Buffer Overflow Attack
The memory storage regions that hold data temporarily while its transfer takes place from one location to another are known as buffers. A buffer overflow or overrun is a type of attack that happens when the data volume exceeds the memory buffer’s storage capacity. Therefore, the program that attempts to write the data to the buffer overwrites adjacent memory locations (Xu et al., 2018). For instance, if a buffer for log-in credentials is designed to expect username and password input of eight bytes, then a transaction involving ten bytes of input is done; the two extra bytes may write the excess data past the buffer boundary. A buffer overflow attack exploits buffer overflow issues by overwriting an application’s memory (Xu et al., 2018). Therefore, it changes the program’s execution path, triggering a negative response of files or, rather, exposes private data.
Password Cracking Tools
A password could be defined as a secret string of characters used for authentication in several applications. A password is used in gaining access to various accounts, databases, and repositories and protects them from unauthorized access at the same time (Yisa, Baba & Olaniyi, 2016). Some of the password cracking tools include Brutus, which claims to be the fastest and the most flexible tool. The second tool is rainbow Crack, which falls under the hash cracker tools, which is used to utilize a large-scale time-memory trade-off process for quicker password cracking than the brute force tools, which are traditional. The third tool is Wfuzz, which is a web application that cracks passwords through the use of brute-forcing (Yisa, Baba & Olaniyi, 2016). It can be used in finding hidden resources such as scripts, servlets, and directories.
Malware affects how the computer functions and its performance.

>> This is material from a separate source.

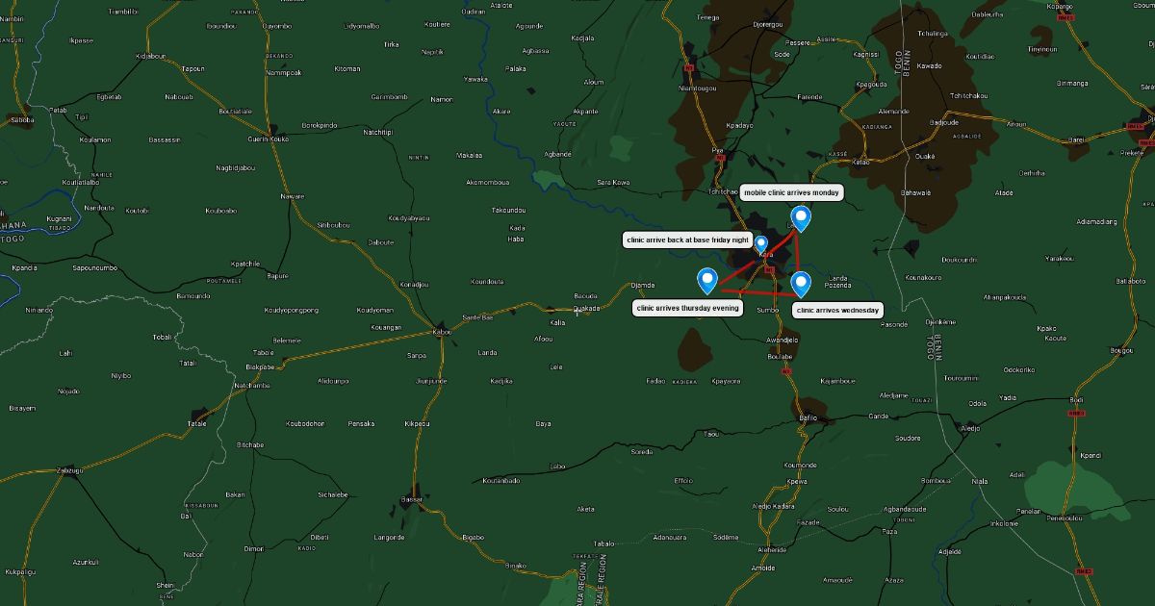
Task: Select the pin for thursday evening clinic arrival
Action: point(707,281)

It also consumes the internet data, interferes with the user’s computer activities, destroys the applications, and also it steals personal information, among other things. Buffer overflows typically have effects on all types of software. They result from inputs or failures that are malformed in the allocation of enough space for the buffer. The program can be forced to behave unpredictably, leading to incorrect results, generations, crashes, or memory access errors when the transaction overwrites executable codes. Some of the cyberattacks that crack passwords include brute force attacks, dictionary attacks, and rainbow tables, among others.
Grosse, K., Papernot, N., Manoharan, P., Backes, M., & McDaniel, P. (2017, September). Adversarial Examples For Malware Detection. In European Symposium on Research in Computer Security (pp. 62-79). Springer, Cham.
Xu, B., Wang, W., Hao, Q., Zhang, Z., Du, P., Xia, T., … & Wang, X. (2018). A Security Design For The Detecting Of Buffer Overflow Attacks in IoT devices. IEEE Access, 6, 72862- 72869.
Yisa, V., Baba, M., & Olaniyi, E. (2016, November). A Review Of Top Open-Source Password Cracking Tools. In Proceedings of the International Conference on Information and Communication Technology and its Applications (ICTA).